• _Records provided_:
____________________
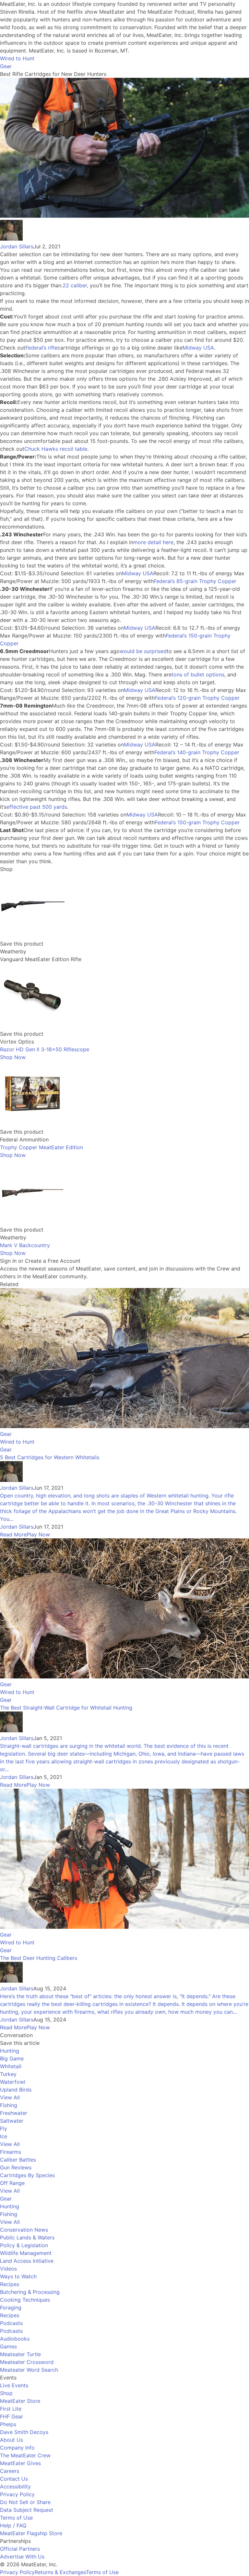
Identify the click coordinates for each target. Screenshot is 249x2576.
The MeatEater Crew (25, 2455)
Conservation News (24, 2229)
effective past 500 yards (36, 807)
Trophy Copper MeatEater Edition (41, 1147)
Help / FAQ (13, 2525)
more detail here (153, 542)
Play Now (38, 1534)
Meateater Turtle (20, 2354)
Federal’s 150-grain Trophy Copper (197, 822)
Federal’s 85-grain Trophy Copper (195, 581)
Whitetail (10, 2066)
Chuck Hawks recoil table (55, 449)
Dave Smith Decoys (24, 2432)
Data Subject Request (26, 2510)
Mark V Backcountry (25, 1245)
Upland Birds (15, 2089)
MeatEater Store (20, 2401)
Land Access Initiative (26, 2261)
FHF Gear (11, 2416)
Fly (3, 2128)
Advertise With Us (22, 2556)
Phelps (8, 2424)
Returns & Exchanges (60, 2572)
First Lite (10, 2408)
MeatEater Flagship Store (31, 2533)
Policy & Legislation (24, 2245)
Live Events (14, 2385)
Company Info (17, 2447)
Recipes (9, 2284)
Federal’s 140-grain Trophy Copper (196, 752)
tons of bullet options (198, 674)
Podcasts (11, 2323)
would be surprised (143, 651)
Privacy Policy (17, 2494)
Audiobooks (15, 2338)
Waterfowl (12, 2082)
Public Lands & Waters (27, 2237)
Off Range (12, 2183)
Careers (9, 2471)
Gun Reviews (15, 2167)
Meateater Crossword (26, 2362)
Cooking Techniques (25, 2299)
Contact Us (14, 2478)
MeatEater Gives (20, 2463)
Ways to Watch (18, 2276)
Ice (3, 2136)
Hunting (9, 2050)
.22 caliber (74, 285)
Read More (13, 1534)
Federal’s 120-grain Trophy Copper (197, 698)
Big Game (12, 2058)
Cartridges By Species (27, 2175)
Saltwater (11, 2120)
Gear (6, 66)
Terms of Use (16, 2517)
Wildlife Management (26, 2253)
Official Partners (20, 2549)
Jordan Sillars (16, 246)
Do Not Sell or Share (25, 2502)
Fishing (8, 2105)
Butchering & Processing (30, 2292)
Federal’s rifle (41, 347)
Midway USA (198, 347)
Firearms (10, 2152)
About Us (11, 2440)
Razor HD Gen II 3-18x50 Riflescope (44, 1049)
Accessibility (15, 2486)
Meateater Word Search (29, 2370)
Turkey (8, 2074)
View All (10, 2097)
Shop (6, 2393)
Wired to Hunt (17, 58)
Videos (8, 2268)
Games (8, 2346)
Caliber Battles (18, 2159)
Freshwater (13, 2113)
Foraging (10, 2307)
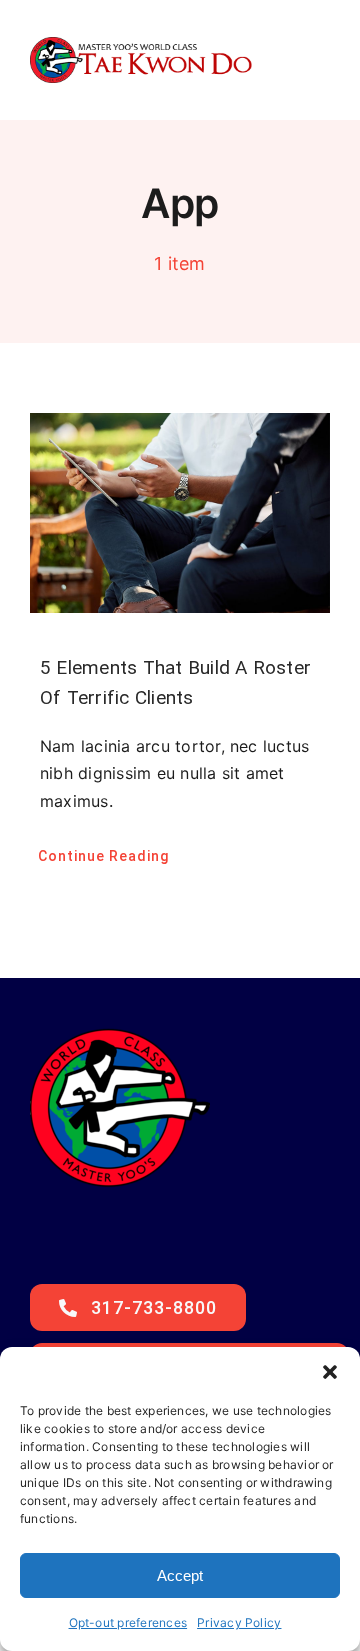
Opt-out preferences (128, 1622)
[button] (330, 1372)
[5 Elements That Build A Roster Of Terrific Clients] (180, 513)
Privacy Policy (239, 1622)
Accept (180, 1575)
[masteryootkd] (141, 45)
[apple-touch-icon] (120, 1028)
____________________
• _Exercise details_: Copy back the listing above exactly, but only from the line with "Meateater Turtle (20, 2354)" through the line with "Upland Birds (15, 2089)", both ends included.

• _Result of the exercise_:
Meateater Turtle (20, 2354)
Federal’s 150-grain Trophy Copper (197, 822)
Federal’s 85-grain Trophy Copper (195, 581)
Whitetail (10, 2066)
Chuck Hawks recoil table (55, 449)
Dave Smith Decoys (24, 2432)
Data Subject Request (26, 2510)
Mark V Backcountry (25, 1245)
Upland Birds (15, 2089)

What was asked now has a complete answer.